At Northwestern Medicine, our patient’s feedback is important to us. While different care providers have their own unique strengths, we strive to be as transparent as possible with our quality of care.
He was quick, efficient, and very funny. It's extremely difficult yet very important to make your patients laugh, and if ever needing a derma surgery in the future, I know who to turn to. Thank you Dr. Alam!
Dr Alam is one of the most skillful and empathetic doctors at NM.I strongly recommend that NM arrange to convey the message to all of its physicians that empathy and caring are important requisites in the making of an excellent doctor.
Besides the wait - which I tolerated because he has done good work in the past - this time he was in the room for less than a minute and then without comment had his fellow do the procedure. If I wanted some fellow working on me I wouldn't have waited for 90 minutes. Not even checking in on the fellow's work nor how I was doing made it clear he had zero interest in his patient. Which is too bad because the only reason I am willing to sit and wait for him was because he used to have a wonderful bedside manner.
Dr Alam seems very good. Overall, he seems like an experienced and talented doctor for Mohs surgery and generally a good communicator. However, when I had my first round of Mohs there were two fellows with him. I assumed that the fellows would be observing and learning from Dr Alam performing the procedure. There was no discussion/disclosure that they would be involved in performing the procedure and they covered my eyes before beginning the procedure so I could not easily see what each person was doing. During the first round I came to realize that although Dr Alam was talking me through what was happening, it was one of the fellows who was actually cutting into me. I also needed a 2nd round and Dr Alam did not even come into the room for the 2nd round. The fellow who performed the 2nd round did not communicate at all and the procedure seemed significantly rougher and rushed than the 1st round. Unlike when Dr Alam was in the room for the 1st round there was no forewarning of what would happen next (e.g., the cauterizing process). There should be full communication before the procedure begins about what role, if any, is intended for anyone other than Dr Alam with an opportunity for the patient to say yes or no to the proposed role of the fellow, particularly considering this procedure was cutting into two locations on my face. I was very uncomfortable with what was happening during the 2nd round, but I was put in a very difficult position to address it.

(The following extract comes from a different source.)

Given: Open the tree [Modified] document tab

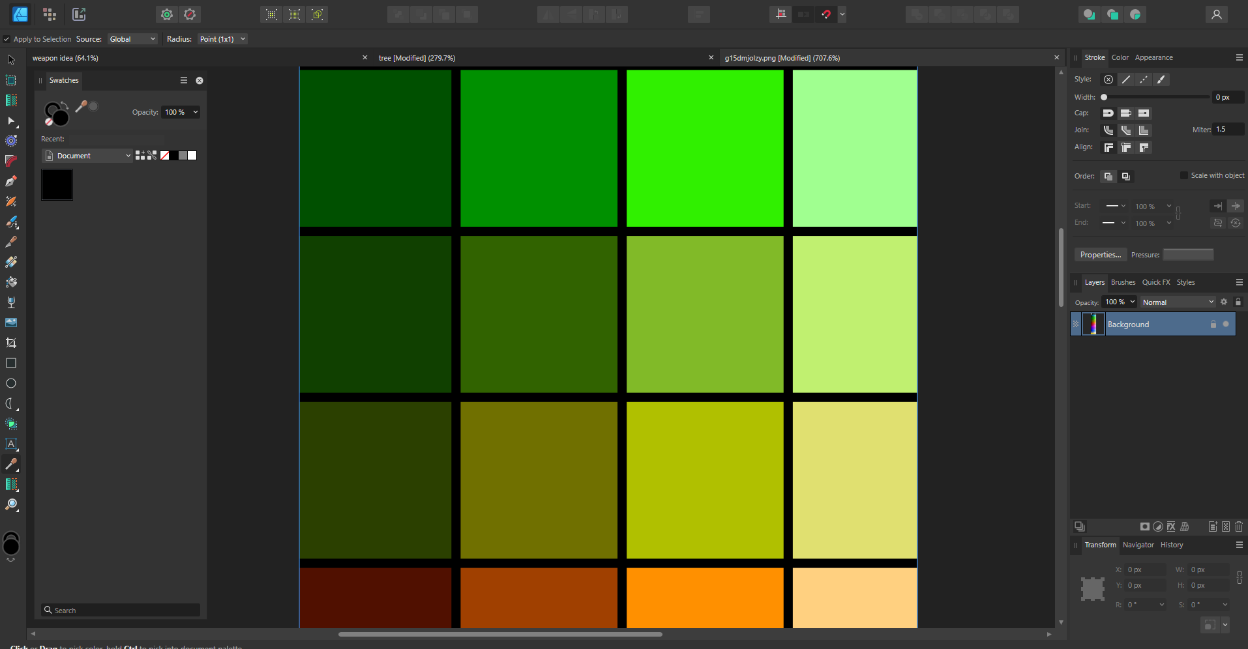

I still do not know the name of the fellow who actually performed the procedure. I looked in MyChart today and there are no notes or records related to what happened, what was found, what was done during the procedure.
Dr. Alam is very skilled at reviewing skin concerns and analyzing oddities quickly; he also trusts his team to handle certain measures that most teaching doctors don't allow for. This improves the learning of the team and improves the patient's confidence in his skill level.

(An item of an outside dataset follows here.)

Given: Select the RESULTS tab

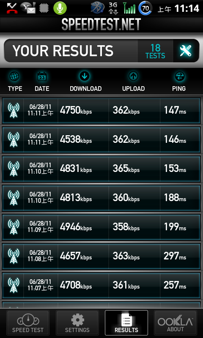Looking at the screenshot, I should pyautogui.click(x=126, y=323).
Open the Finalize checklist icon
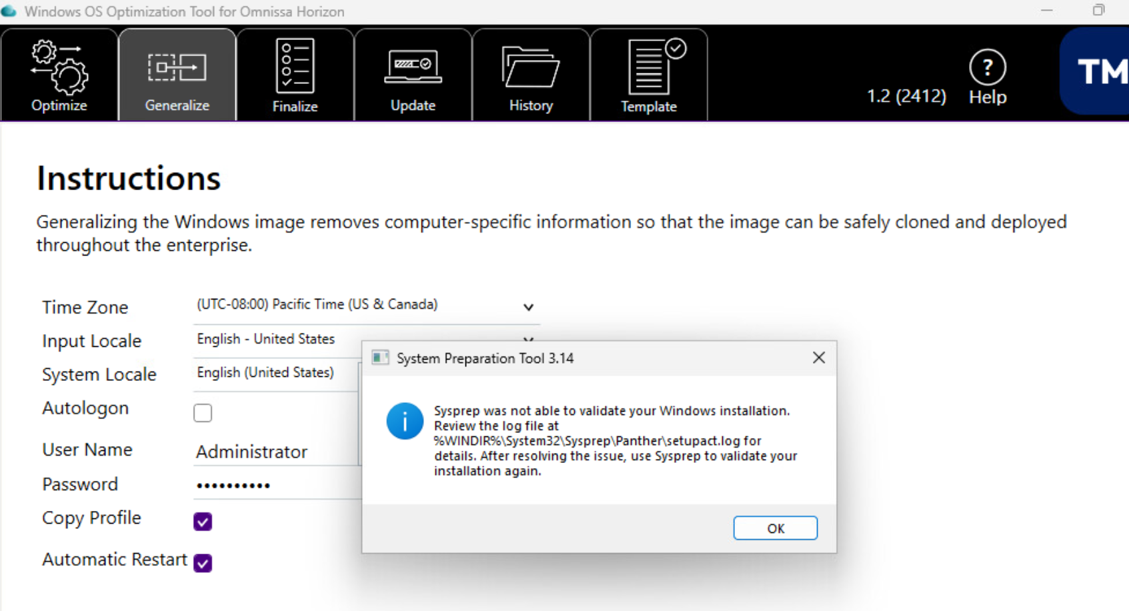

Dr Alam is probably the most exceptional doctor to care for me. Aside from his skill, which is a given, he takes the time to address all concerns and is prepared to listen to preferences and ideas of his patients. This was illustrated today when I requested that we consider a vaccine that is starting to be used for squamous cell cancer: he immediately undertook to have the vaccine checked for interactions with the many drugs that I am taking. We also set up a plan for dealing with the recurrent incidences of that cancer. He also was amenable to seeking a second pathology opinion on my latest biopsies.